#### EXERCISE SET:
A – In the passage on the proposed SoDo arena, how many seats does Hansen say the arena will have for basketball?
B – Continue the passage on the SoDo arena site debate from its last sentence.

#### PASSAGE FOR REVIEW:
----------------------------------------

As to the charge of being a honk for Bellevue-arena interests, Steinbrueck laughed again.

“I’ve had no contact with anyone over there,” he said. “I’m not taking any money from anyone. Although I am a little surprised that there hasn’t been more clamor from the Eastside, because they could use something like this.”

Steinbrueck’s claim that the lot size was too small was refuted in a written response from Hansen’s architectural firm, 360 Architecture of Kansas City, relayed via Hansen’s PR firm. Principal architect Anton Foss wrote:

“We can state confidently that based on our 20 years of experience in designing arenas, that the dimensions of the SoDo site will support a modern NBA/NHL facility. In our preliminary studies for the site conducted nearly a year ago, we overlaid several other modern arenas on the project site to verify there is sufficient area and critical dimensions. The site fits such arenas comfortably.

“The site would only be inadequate for one of the ‘super-sized’ arenas such as Staples Center (Los Angeles) or Amway Center in Orlando. These buildings have 150,000-300,000 extra square feet of office and lobby space that would be totally unnecessary for an arena in the SoDo area of the Seattle market.”

Steinbrueck in fact used an overlay of the new, 875,000-square-foot Orlando arena in a rendering of the Hansen site shown Tuesday at the hearing to make his point about site inadequacy. Hansen hasn’t said specifically what the dimensions will be other than to say it will seat 18,500 for basketball, and about a thousand less for hockey.

----------------------------------------

Dataset entries
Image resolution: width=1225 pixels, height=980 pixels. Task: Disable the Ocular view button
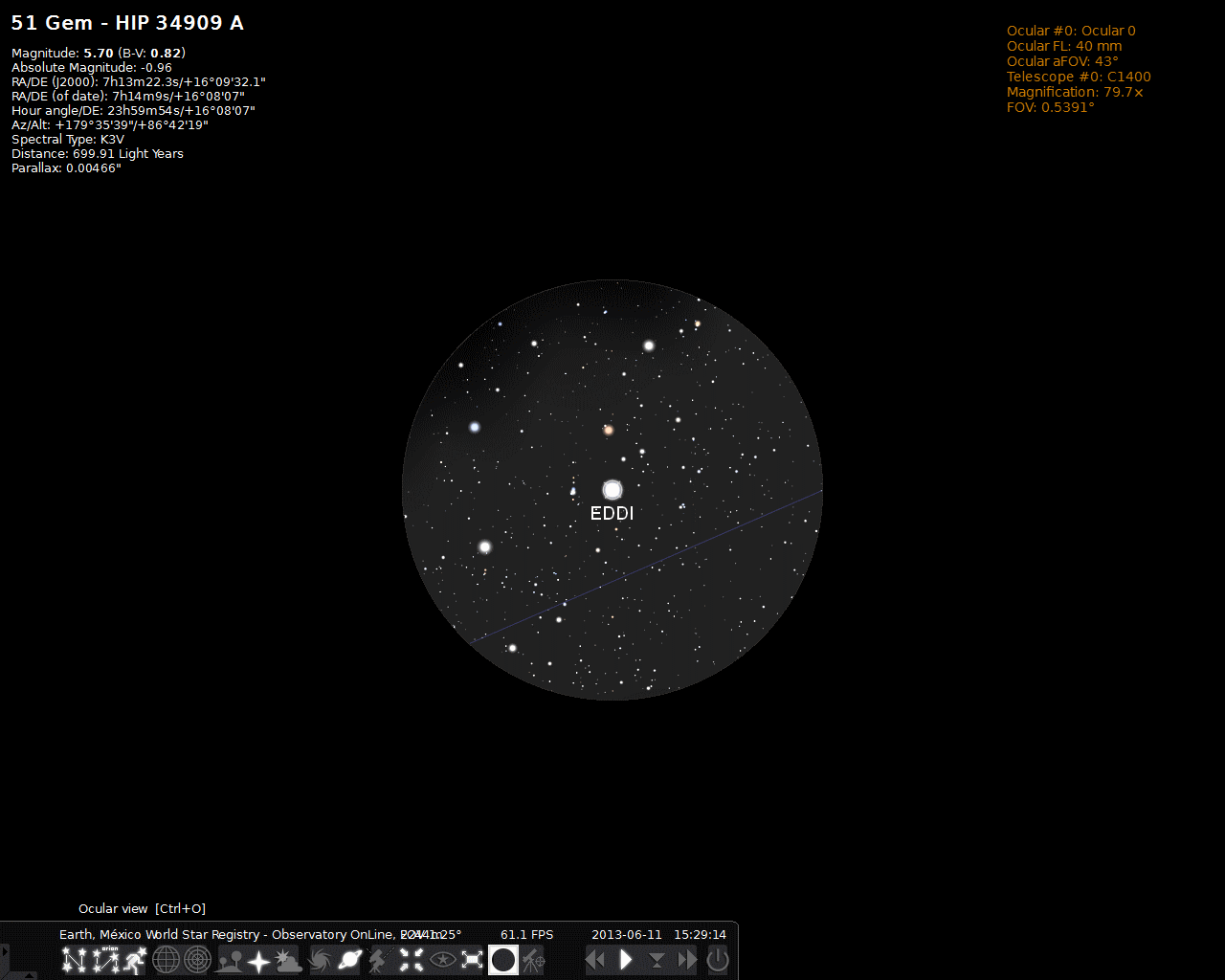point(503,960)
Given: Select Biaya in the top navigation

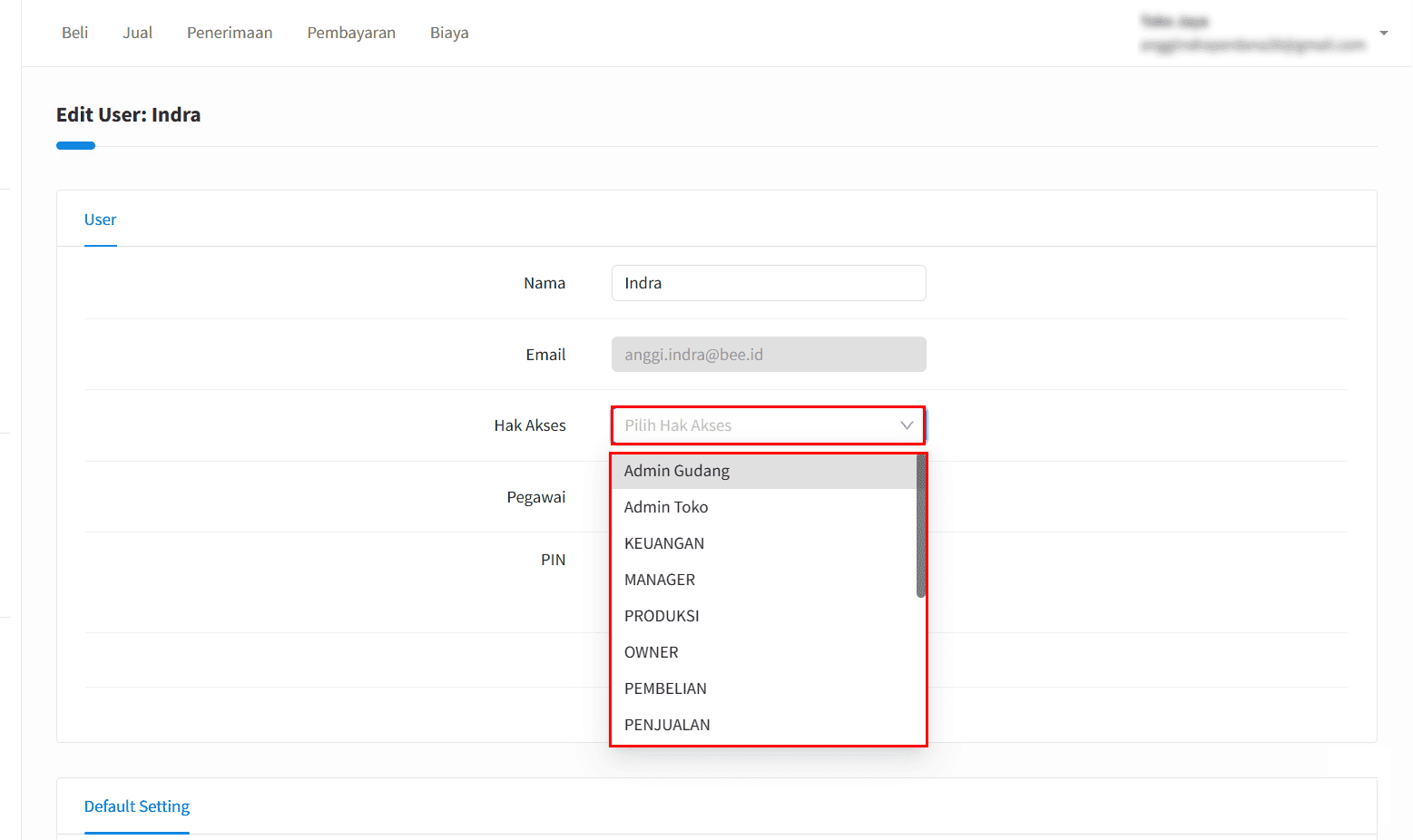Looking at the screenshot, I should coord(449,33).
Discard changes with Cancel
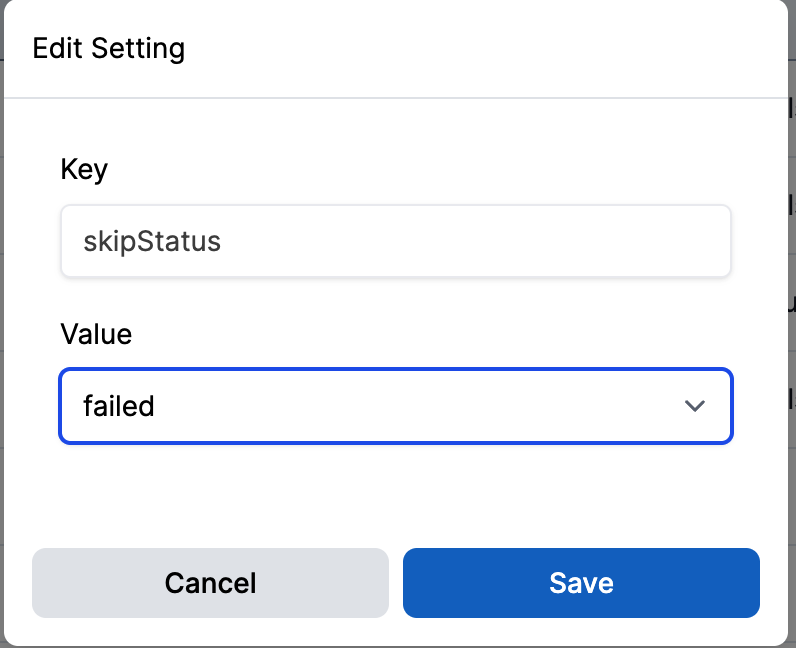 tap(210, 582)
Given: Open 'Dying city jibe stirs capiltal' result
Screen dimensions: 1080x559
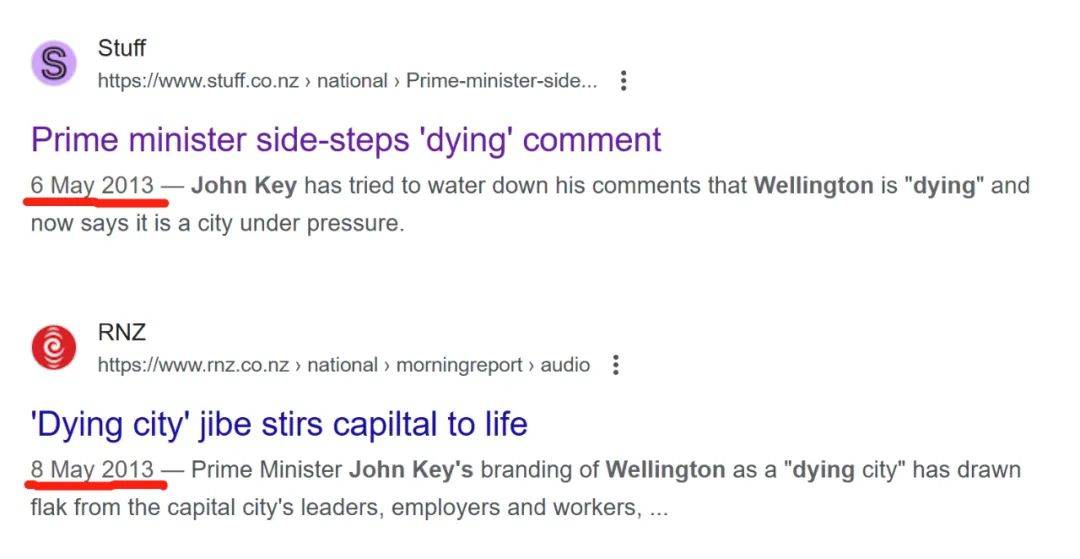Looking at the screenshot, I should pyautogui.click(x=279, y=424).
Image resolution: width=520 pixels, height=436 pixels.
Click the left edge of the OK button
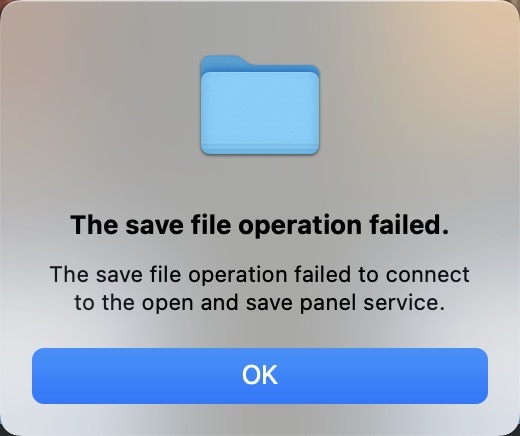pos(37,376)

----------------------------------------

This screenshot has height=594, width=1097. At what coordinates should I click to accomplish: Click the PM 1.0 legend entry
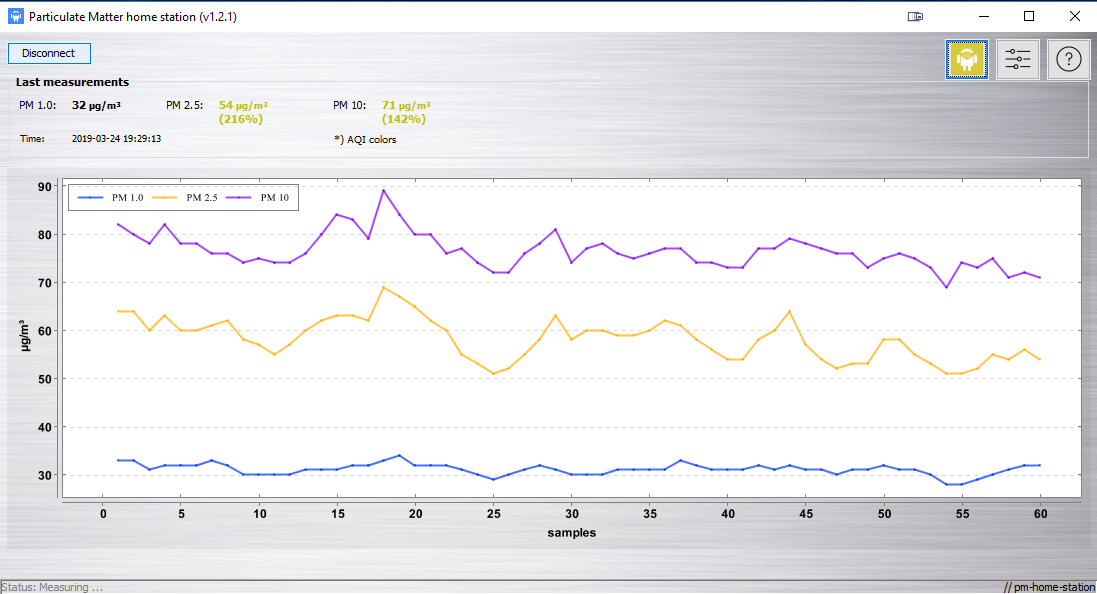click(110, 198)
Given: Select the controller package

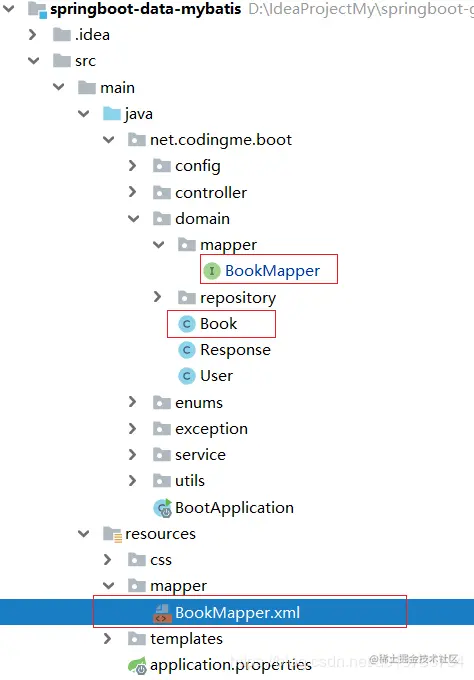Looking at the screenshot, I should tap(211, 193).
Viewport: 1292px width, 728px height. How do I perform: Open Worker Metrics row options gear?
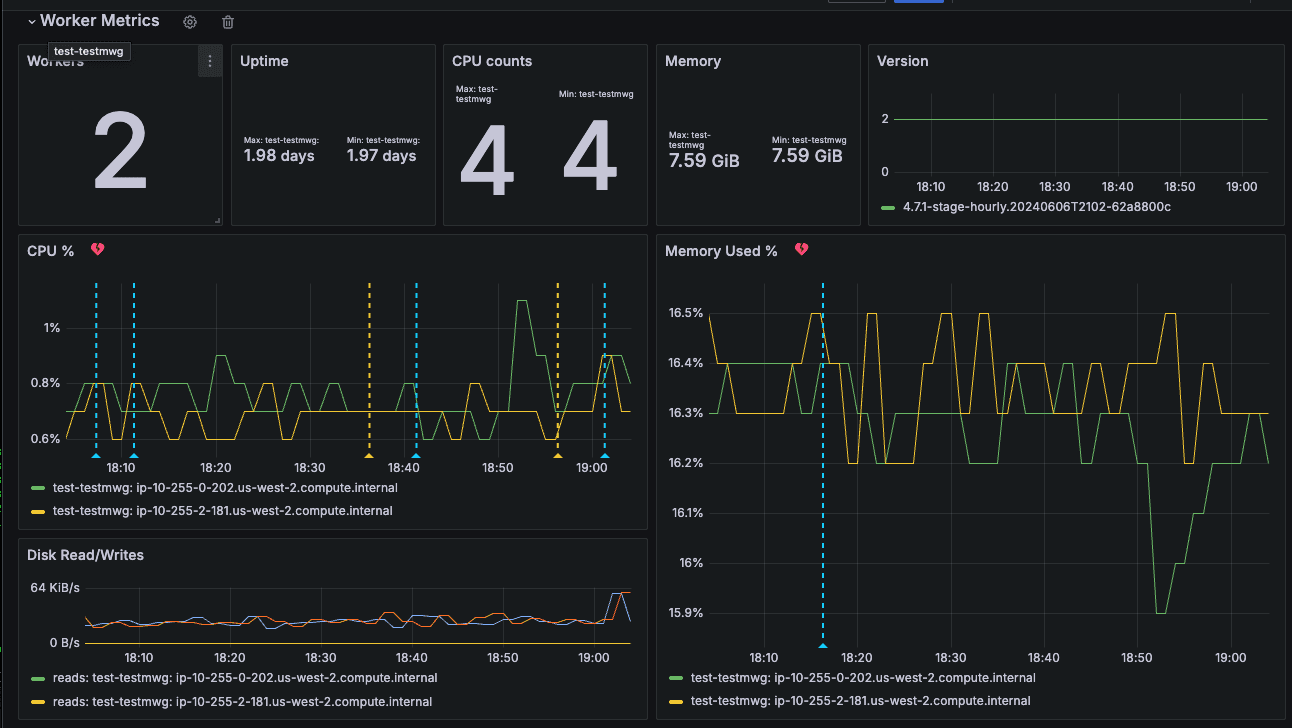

----------------------------------------

#### OUTPUTS IN ORDER:
A – 18,500 seats.

B –
When KeyArena held the Sonics, it was the NBA’s smallest arena at 368,000 square feet, a fact often cited by critics for its inability to create revenues to sustain an NBA franchise.

Steinbrueck said while the actual footprint of the arena perhaps could fit, barely, between the Amtrak train tracks on the east and First Avenue South on the west, there would be no room for the “apron” that surrounds all arenas, as well as parking and any amenities.

“You could build a (parking) structure over the railroad tracks,” he said. “But if you go south of Holgate with anything that’s part of the entertainment district, you violate the principle behind the land-use laws that dictate a transition between sports-recreational use and industrial use.”

Foss wrote that the land-use questions were beyond his firm’s expertise.

In the afternoon, the full county council met to hear Hansen for the first time in public make case for an arena in which he and his investors, which include Microsoft owner Steve Ballmer and the Nordstrom family, would pay $290 million, while the city and county would bond themselves to supply what amounts to a maximum $200 million, 30-year loan.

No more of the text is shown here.